Les potins du cardiologue : la cardiologie, porte-drapeau de quel nationalisme ?

La Tunisie a suffisamment de problèmes comme pour ne pas se prémunir contre ses vieux démons, dont le plus pernicieux est évidemment le régionalisme chauvin, toujours larvé, toujours feutré, tapi dans l’ombre et attendant son heure.

Par Dr Mounir Hanablia  

En Tunisie nous avons suffisamment de problèmes comme cela depuis qu’Ennahdha a pris puis perdu le pouvoir. Certes d’aucuns considèrent encore que nous ne sommes qu’un lointain territoire inclus dans un califat qui n’existe plus, sans entité propre, et la Constitution a failli en convenir. Mais les réalités se sont imposées, et ce n’est pas à Erdogan qu’on demande d’empêcher le passage du détroit de Sicile aux damnés de la mer.

S’il y a donc finalement un capital commun qui n’a pas été encore entamé et qui fait qu’il existe encore un pays qui s’appelle la Tunisie et qui résiste tant bien que mal aux tempêtes de la mondialisation comme il avait tenu face au cataclysme prénommé «printemps arabe», c’est bien notre sentiment d’unité nationale qui l’incarne encore le mieux.

Le national et le régional

Néanmoins et de temps à autre, les vieux démons ressurgissent, le plus pernicieux étant évidemment le régionalisme chauvin, toujours larvé, toujours feutré, tapi dans l’ombre et attendant son heure. La cardiologie n’échappe évidemment pas à la norme et ceux qui prétendaient il y a peu en écrire l’Histoire le savent mieux que les autres.

Sans entrer dans les détails de tractations dans les jurys d’examen qui au fond se pratiquent dans toutes les universités du monde, mais dont la révélation (non la réalité) en offusquerait sans doute plus d’un, il n’en demeure pas moins qu’en principe, l’annonce d’un congrès national de la profession intéresse officiellement et exclusivement l’organisme chargé de la représenter à l’échelon national, particulièrement quand il est associé à un autre congrès international présidé par ses propres instances représentatives.

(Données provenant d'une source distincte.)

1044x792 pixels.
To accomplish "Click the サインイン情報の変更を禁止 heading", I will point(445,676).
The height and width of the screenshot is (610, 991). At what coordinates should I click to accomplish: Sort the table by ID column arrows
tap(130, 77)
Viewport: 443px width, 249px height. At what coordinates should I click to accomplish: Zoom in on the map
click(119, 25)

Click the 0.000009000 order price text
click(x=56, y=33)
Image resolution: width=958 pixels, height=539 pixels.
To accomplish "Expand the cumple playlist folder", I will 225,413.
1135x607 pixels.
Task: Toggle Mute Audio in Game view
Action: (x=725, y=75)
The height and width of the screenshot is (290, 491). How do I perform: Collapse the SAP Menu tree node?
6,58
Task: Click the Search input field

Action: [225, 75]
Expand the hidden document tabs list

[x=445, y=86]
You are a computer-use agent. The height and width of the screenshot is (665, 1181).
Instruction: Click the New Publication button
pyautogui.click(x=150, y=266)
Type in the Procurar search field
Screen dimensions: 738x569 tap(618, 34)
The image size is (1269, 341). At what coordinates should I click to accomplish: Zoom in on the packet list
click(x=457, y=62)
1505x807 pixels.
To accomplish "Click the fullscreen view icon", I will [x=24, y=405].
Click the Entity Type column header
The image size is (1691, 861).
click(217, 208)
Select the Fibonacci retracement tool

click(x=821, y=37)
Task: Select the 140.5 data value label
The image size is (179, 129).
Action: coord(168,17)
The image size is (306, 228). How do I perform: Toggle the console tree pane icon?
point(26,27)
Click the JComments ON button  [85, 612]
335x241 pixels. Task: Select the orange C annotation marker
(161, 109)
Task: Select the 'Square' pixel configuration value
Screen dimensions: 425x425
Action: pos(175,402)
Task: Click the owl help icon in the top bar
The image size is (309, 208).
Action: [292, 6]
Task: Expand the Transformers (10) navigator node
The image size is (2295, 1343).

Dans ce cas, l’intrusion officielle d’une instance professionnelle régionale au même titre que celles nationales et internationales ne peut pas passer pour un fait anodin dénué de signification.

Dans un pays fédéral, on comprendrait encore le poids des instances locales dans les manifestations internationales.

Au Royaume-Uni par exemple, les Ecossais, les Gallois et les Nord-Irlandais disputent les rencontres internationales, chacun sous ses propres couleurs.

En Catalogne, malgré l’acuité du sentiment indépendantiste, une sélection a encore le droit de disputer deux rencontres internationales par an en arborant ses couleurs et son drapeau. Mais on peut l’expliquer: jusqu’en 1469 l’Espagne n’existait pas, elle était composée de deux Etats indépendants, la Castille et l’Aragon. Or, la Catalogne a été intégrée en 1134 grâce à des alliances matrimoniales et les Rois d’Aragon ont juré d’en respecter les droits et les privilèges (fueros). Et de nos jours l’Espagne est encore obligée d’en tenir compte en accordant à Barcelone et sa région un régime spécial en particulier relatif à l’usage du dialecte régional, le Catalan.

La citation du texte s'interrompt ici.